“For want of a nail the shoe was lost. For want of a shoe the horse was lost. For want of a horse the rider was lost. For want of a rider the message was lost. For want of a message the battle was lost. For want of a battle the kingdom was lost. And all for the want of a horseshoe nail.”
You could have an extremely entertaining argument over exactly when in Breaking Bad Walter White stopped being a decent man in a bad situation making extraordinarily bad decisions and became an evil person. For me, the point of no return for Walt occurs both in the second season’s finale, but also brilliantly teased out over the course of the entire second season. Through the whole season you kept getting expanding clues that we were headed toward a calamity….then it became more clear that calamity was a plane crash…but it wasn’t until the finale that it became clear that Walt’s decision not to save his partner’s girlfriend (Krysten Ritter) from her drug overdose was not only a clear case of murder by inaction, but would cause a chain of events that would cost hundreds of people their lives.
Walt’s decision to allow Jane’s death to occur, which he saw as a way to gain back the loyalty of his partner, between whom Jane was driving a wedge, ended having horrific consequences. Turns out that Jane’s father was a airport traffic controller, and his showing up at work after the death of his child caused him to be inattentive, which then allowed two jets to collide over Walt’s neighborhood, dropping all the clues into place that we had been seeing laid out all season long.

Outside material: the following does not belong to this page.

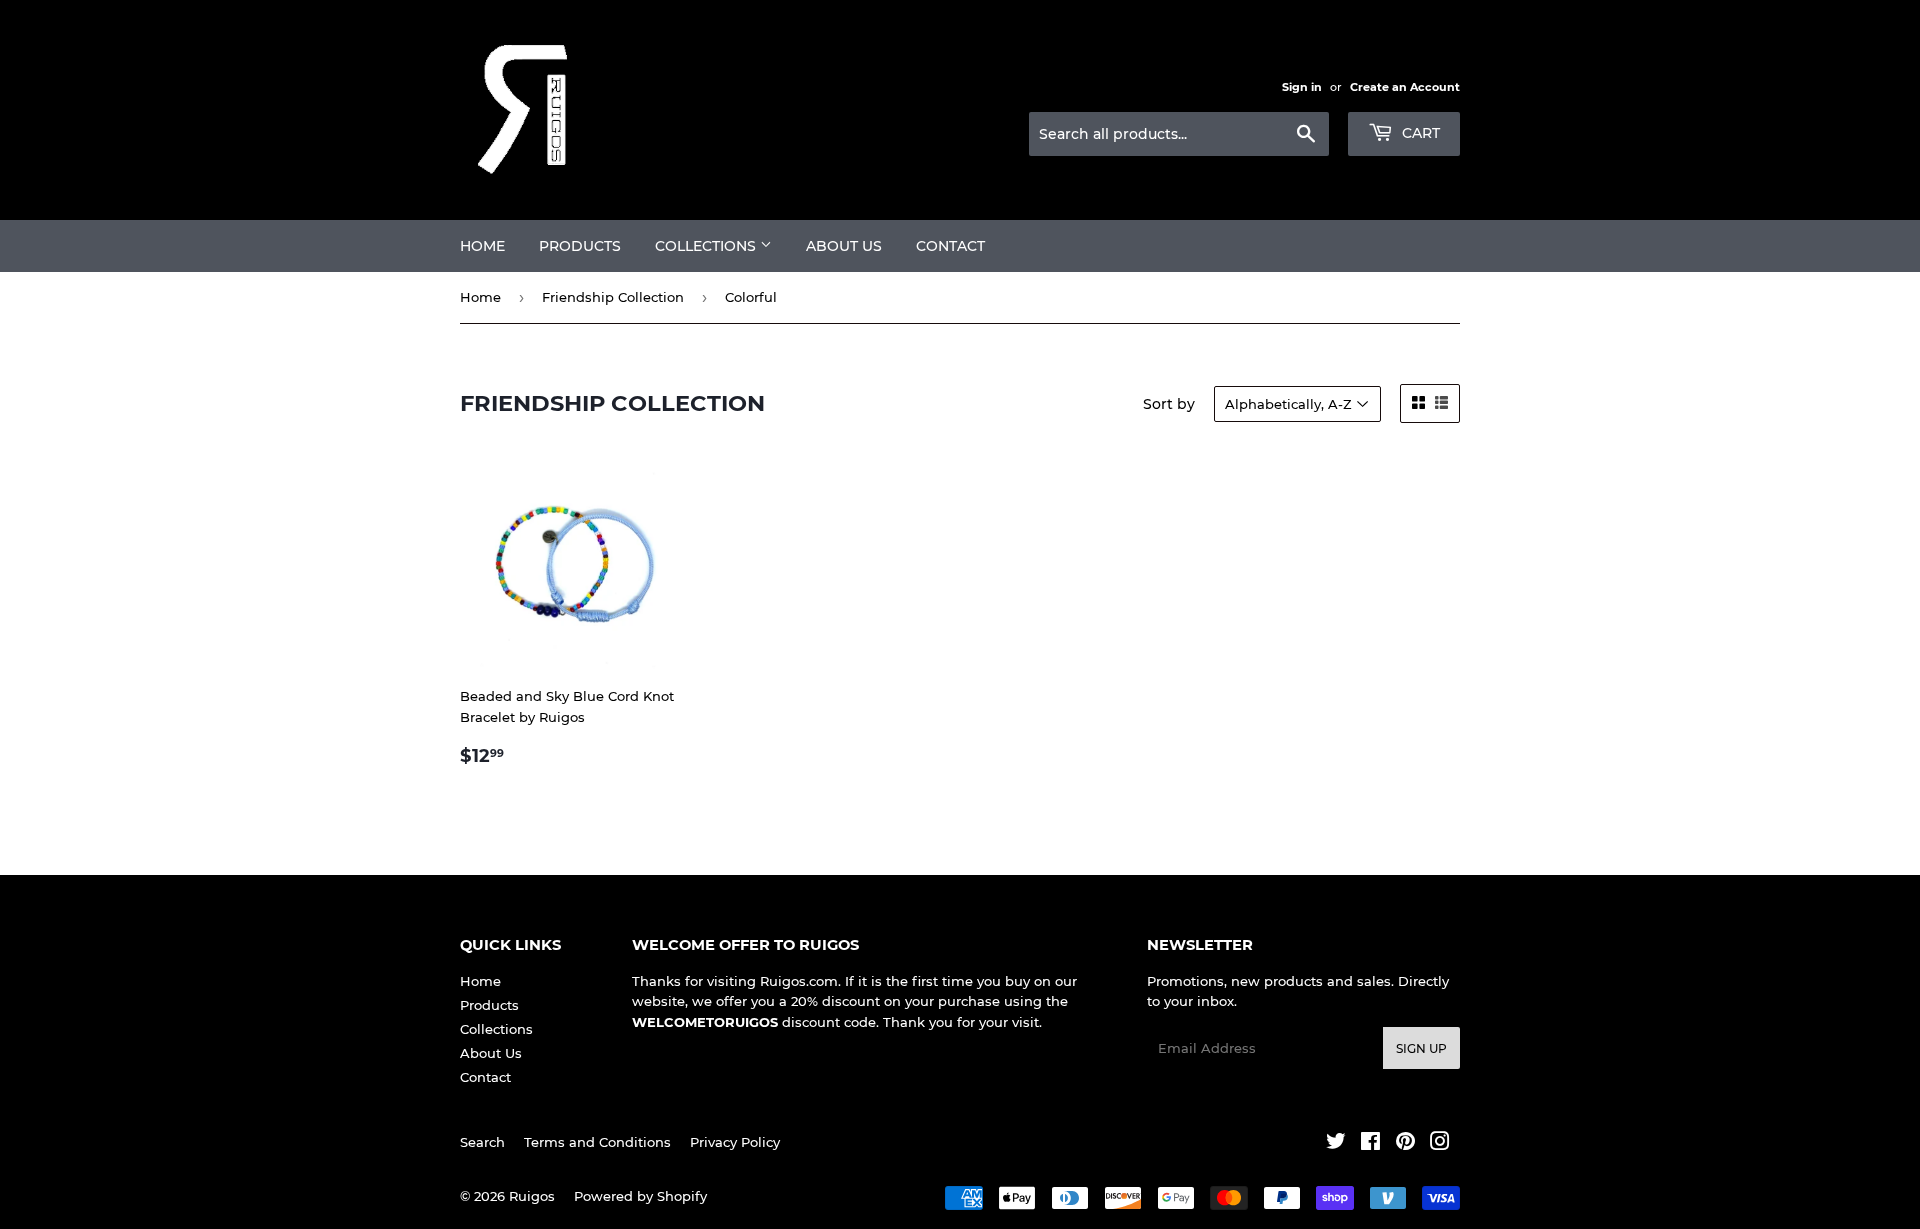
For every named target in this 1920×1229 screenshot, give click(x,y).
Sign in (1302, 87)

Jane’s death/murder also was a pivot point in the journeys of Walt and Jesse’s characters. While Walt became more amoral, more greedy, and more hardened, Jesse became unhinged, blamed himself, began trying to find a path out, and became more and more resentful of what was originally his lifestyle. Walt kept the secret from Jesse until one of the show’s final episodes when he devastatingly reveals exactly what caused Jane’s death and you can see how far one decision caused someone to break undeniably bad.